AfriHate: A Multilingual Dataset for Hate Speech Detection in African Languages

AfriHate: A Milestone in Detecting Hate Speech and Offensive Language in African Languages

Hate speech and offensive language are global problems that require a deep understanding of the socio-cultural background to be effectively detected and moderated. Especially in the Global South, moderation is often lacking, or censorship occurs through contextless keyword detection. Often, prominent personalities are the focus of moderation, while targeted hate campaigns against minorities are overlooked. These deficits are primarily due to the lack of high-quality data in local languages and the lack of involvement of local communities in the processes of data collection, annotation, and moderation.

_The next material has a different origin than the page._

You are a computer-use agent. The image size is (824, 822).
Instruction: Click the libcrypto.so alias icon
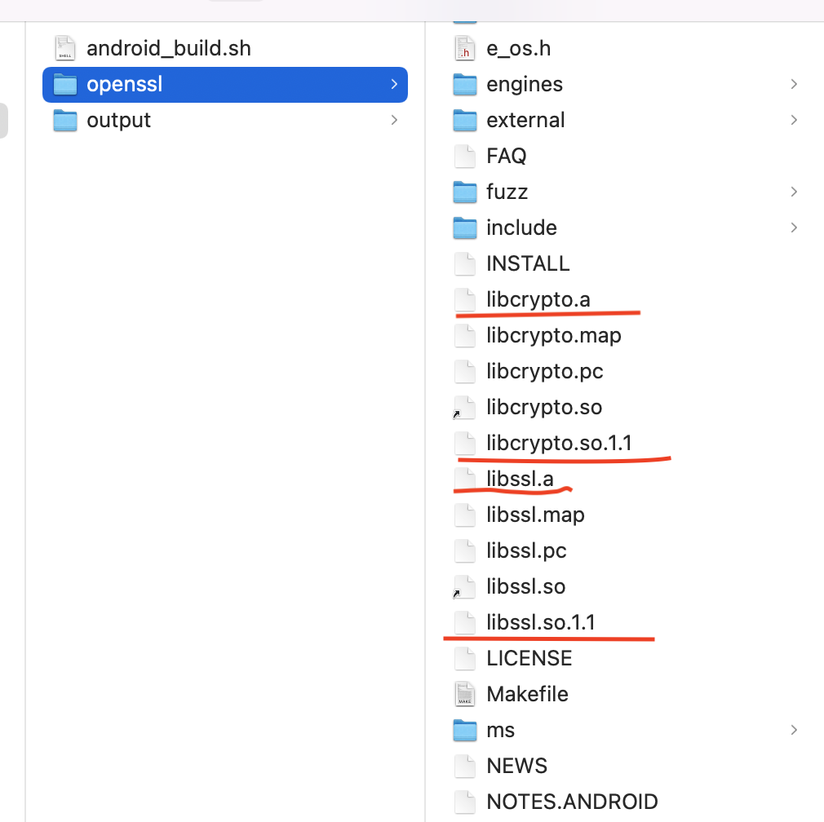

AfriHate, a multilingual collection of datasets on hate speech and offensive language in 15 African languages, addresses this problem. Each dataset was annotated by native speakers familiar with the local culture. The languages include Algerian Arabic, Amharic, Igbo, Kinyarwanda, Hausa, Moroccan Arabic, Nigerian Pidgin, Oromo, Somali, Swahili, Tigrinya, Twi, isiXhosa, Yorùbá, and isiZulu. This allows for a nuanced view of hate speech and offensive language that goes beyond simple keyword detection and takes cultural context into account.

The Challenges of Data Collection and Annotation

The creation of AfriHate was associated with various challenges. Collecting data on hate speech and offensive language is complex and time-consuming. Researchers often resort to keywords, hashtags, or user accounts to create datasets. Additionally, insights from moderators and affected communities are essential. Considering different dialects and ensuring balanced representation of different population groups pose further hurdles. Data collection is particularly difficult for low-resource languages.

Classification Baselines and the Influence of LLMs

As part of the project, various classification baselines were performed with and without Large Language Models (LLMs). The results show that performance strongly depends on the respective language. Multilingual models can improve performance in low-resource settings. While the use of LLMs offers potential, it also presents challenges, such as the tendency towards hallucinations and biases that can arise from the training data. The research findings underscore the need to consider the nuances of individual languages and adapt the models accordingly.

The Significance of AfriHate for Research and Society

The release of AfriHate, including the datasets, individual annotations, and manually curated lexica for hate speech and offensive language, represents an important contribution to the research community. These resources provide a basis for further research on hate speech and offensive language, African languages, and the study of dissent. They enable the development of tools for the automatic moderation of online content, improving both efficiency and contextual understanding. Furthermore, they can contribute to the development of AI-powered sentiment analysis systems, which can be useful for various applications, such as social media monitoring. Ultimately, AfriHate contributes to creating a safer online environment and protecting freedom of expression in the digital space.

Bibliography: Muhammad, S. H., et al. (2025). AfriHate: A Multilingual Collection of Hate Speech and Abusive Language Datasets for African Languages. arXiv preprint arXiv:2501.08284v1. "AfriHate: Hate and Offensive Speech Detection for African Languages." IRCAI Global Top 100 List. Aliyu, S. M., Wajiga, G. M., & Murtala, M. (2024). A multilingual dataset for offensive language and hate speech detection for hausa, yoruba and igbo languages. arXiv preprint arXiv:2406.02169. Yimam, S. M. Curriculum Vitae. University of Hamburg. "2021 African Language Awardees." Lacuna Fund. Nehdi, T. M. LinkedIn Post. "Nehdi/TuniziBigBench · Datasets at Hugging Face." ChatPaper. "AfriHate: A Multilingual Collection of Hate Speech and Abusive Language Datasets for African Languages." Ousidhoum, N., et al. (2023). Multilingual Hate Speech and Offensive Language Detection. ResearchGate.